The Nexus Q is a media-streaming globe that promises to act as a living room HUB for Android users. Google Play is home to tons of great media — movies, TV shows and music — so it's only natural for the search giant to offer hardware that makes consuming content more enjoyable. It's dead simple to use, and a perfect solution for the legions of Android owners who consider owning an Apple TV to be sacrilege.
Tired of streaming movies on your tiny Galaxy Nexus screen? Ping it through the Q and watch it on your TV. Same goes with music and YouTube, which is a perfect option for both small and large gatherings.
Who Might Buy It?
Anyone with a robust library of content from the Google Play store, or anyone looking to escape the grasp of cable companies by cutting the cord would be perfected suited for the Nexus Q. The Nexus Q's features are very explicit: it's built to stream media. Period. But there's also the potential for hacking, which Google openly encouraged at its I/O conference in June. Unlocking the potential for additional features is what makes this gadget so enticing.
Setup was easy, and streaming content was just as simple. I didn't have a problem getting music, movies or YouTube videos to play, so I'd imagine using the Q will be just as easy for other folks, too.
The device does a relatively good job at what it's designed to do, and videos from Google Play (we used a Nexus 7, which came with Transformers: Dark of the Moon) looked excellent — picture quality is crisp. The same can be said for audio, which sounded great blasting out of our TV's speakers.
While the video and audio quality are good, you can only enjoy them while the stream works. Pulling from the Play tore requires some serious bandwidth chops, so it'll work only as well as your connection. To be fair, we didn't come across too many instances where our streamed buffered, but it did happen.

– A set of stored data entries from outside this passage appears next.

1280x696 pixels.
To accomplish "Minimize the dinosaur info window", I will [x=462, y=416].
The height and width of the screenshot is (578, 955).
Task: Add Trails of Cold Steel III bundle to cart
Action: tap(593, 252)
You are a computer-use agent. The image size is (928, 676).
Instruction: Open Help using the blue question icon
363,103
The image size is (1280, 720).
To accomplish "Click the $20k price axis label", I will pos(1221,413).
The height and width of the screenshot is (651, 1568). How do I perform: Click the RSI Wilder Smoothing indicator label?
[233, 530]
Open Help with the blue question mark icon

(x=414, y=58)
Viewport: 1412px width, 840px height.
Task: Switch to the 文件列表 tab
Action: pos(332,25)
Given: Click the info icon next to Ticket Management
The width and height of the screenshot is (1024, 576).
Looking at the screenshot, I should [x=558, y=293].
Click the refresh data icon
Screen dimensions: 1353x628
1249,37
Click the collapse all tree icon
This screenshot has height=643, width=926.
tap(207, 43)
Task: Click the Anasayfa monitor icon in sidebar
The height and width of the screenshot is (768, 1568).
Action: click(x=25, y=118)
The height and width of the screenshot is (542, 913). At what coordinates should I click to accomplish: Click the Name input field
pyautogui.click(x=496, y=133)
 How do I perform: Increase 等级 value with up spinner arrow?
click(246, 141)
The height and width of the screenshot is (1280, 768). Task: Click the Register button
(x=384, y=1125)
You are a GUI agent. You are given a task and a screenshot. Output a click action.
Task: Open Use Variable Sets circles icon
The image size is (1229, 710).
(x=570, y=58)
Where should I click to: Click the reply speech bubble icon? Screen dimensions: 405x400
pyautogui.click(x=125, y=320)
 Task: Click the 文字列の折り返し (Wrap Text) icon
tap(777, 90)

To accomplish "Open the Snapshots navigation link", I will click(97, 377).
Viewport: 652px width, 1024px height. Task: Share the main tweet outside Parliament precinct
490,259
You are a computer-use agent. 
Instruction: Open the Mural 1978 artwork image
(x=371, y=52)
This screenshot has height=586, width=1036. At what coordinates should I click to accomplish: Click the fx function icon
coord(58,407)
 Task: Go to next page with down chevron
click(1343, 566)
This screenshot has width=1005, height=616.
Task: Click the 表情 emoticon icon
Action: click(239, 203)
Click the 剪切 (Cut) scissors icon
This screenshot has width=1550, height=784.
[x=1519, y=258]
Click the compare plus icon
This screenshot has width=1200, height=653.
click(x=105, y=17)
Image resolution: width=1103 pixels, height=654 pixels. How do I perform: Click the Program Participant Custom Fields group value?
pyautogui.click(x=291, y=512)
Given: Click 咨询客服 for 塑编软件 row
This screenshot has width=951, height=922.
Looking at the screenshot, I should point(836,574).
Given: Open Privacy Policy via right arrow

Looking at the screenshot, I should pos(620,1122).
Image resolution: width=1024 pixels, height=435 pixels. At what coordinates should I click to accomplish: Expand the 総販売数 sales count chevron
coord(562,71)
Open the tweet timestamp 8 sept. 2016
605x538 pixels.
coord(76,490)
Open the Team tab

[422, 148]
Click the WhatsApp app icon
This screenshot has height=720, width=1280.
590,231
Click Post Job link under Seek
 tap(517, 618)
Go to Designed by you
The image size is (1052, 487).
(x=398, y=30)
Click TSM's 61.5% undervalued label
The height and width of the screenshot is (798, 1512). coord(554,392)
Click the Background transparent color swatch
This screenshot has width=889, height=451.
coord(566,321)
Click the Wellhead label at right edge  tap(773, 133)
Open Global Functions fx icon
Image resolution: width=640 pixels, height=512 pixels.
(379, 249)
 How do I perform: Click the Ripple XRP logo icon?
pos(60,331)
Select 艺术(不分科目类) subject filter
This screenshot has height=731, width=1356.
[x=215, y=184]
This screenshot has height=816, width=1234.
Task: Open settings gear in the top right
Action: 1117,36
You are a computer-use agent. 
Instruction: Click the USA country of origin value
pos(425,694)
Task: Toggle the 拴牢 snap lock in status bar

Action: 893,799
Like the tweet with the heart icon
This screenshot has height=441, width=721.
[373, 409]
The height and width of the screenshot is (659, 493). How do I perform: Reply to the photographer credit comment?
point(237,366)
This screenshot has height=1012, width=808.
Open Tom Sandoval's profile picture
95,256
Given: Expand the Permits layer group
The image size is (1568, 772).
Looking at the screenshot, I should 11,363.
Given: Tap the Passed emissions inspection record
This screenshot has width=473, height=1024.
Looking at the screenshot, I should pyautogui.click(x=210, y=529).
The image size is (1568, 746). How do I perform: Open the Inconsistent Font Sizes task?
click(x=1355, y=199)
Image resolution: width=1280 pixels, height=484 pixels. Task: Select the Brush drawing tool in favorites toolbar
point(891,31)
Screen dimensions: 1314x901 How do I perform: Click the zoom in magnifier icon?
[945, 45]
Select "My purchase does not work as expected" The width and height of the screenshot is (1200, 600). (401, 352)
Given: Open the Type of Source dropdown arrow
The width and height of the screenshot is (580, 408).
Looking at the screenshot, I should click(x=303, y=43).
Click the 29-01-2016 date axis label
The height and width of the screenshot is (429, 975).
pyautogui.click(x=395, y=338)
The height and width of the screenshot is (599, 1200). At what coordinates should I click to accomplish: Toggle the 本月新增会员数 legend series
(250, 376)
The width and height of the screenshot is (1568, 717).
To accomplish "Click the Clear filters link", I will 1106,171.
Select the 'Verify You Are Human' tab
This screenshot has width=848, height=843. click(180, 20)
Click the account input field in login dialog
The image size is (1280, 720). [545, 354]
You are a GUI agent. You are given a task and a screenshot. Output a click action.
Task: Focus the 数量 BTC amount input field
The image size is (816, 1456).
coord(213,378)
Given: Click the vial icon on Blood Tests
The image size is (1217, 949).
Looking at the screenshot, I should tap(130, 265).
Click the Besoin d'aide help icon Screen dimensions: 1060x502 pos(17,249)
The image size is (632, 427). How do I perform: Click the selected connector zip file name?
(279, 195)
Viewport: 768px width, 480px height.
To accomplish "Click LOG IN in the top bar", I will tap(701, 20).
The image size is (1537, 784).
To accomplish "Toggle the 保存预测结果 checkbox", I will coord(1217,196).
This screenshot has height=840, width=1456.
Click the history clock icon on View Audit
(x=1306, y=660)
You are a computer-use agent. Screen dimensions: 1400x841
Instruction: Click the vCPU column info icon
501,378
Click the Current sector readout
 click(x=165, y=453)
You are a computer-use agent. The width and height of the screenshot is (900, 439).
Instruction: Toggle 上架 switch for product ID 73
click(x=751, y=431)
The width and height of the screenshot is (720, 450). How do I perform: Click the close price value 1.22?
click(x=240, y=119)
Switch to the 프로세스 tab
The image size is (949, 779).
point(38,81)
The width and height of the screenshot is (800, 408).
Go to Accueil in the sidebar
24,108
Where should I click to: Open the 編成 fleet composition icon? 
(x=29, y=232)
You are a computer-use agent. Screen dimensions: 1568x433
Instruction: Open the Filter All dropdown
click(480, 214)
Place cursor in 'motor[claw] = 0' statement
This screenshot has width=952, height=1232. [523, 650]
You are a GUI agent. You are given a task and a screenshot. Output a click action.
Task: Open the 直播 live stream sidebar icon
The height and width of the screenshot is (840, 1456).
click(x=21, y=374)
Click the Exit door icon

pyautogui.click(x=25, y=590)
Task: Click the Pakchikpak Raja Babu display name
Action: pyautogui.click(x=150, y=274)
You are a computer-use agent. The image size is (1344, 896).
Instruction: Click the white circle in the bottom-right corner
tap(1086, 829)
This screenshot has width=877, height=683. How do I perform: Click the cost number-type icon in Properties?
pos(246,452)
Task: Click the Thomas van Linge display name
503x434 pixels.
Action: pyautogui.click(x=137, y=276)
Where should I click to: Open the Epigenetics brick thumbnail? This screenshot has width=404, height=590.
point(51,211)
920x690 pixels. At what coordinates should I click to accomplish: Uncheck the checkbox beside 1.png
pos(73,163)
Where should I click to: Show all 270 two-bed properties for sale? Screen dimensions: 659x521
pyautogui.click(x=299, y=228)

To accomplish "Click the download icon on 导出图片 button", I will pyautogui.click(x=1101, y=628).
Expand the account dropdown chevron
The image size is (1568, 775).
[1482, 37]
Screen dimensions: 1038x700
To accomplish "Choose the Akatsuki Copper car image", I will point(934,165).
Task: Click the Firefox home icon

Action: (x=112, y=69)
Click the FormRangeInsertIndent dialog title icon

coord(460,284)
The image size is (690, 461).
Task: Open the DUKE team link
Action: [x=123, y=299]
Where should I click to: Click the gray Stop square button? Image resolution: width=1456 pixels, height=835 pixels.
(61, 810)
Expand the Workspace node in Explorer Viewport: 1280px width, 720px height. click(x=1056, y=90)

This product is squarely aimed at those who have invested money into Google's ecosystem. It's also an obvious tool to try and entice users to gravitate toward its content mall. Most folks likely already have their audio setups of choice, so the Q's music aspect isn't that big of a draw. And, at least for now, there are no apps (Netflix, Hulu Plus) to be found for the Q, which is big stinking deal.
Does it Belong in the Herd?
For now, no. Google has explained that the Q is basically an experiment, so we can't quite give it a definitive verdict. The search giant obviously wants its limited developer user base to come up with killer features (the company also gave the device away to those who preordered), so its potential remains up in the air. It certainly speaks volumes about where the product stands after indefinitely being pulled from the Play store, but progress as been made in unlocking a brighter future.
Let's say this one is To Be Continued…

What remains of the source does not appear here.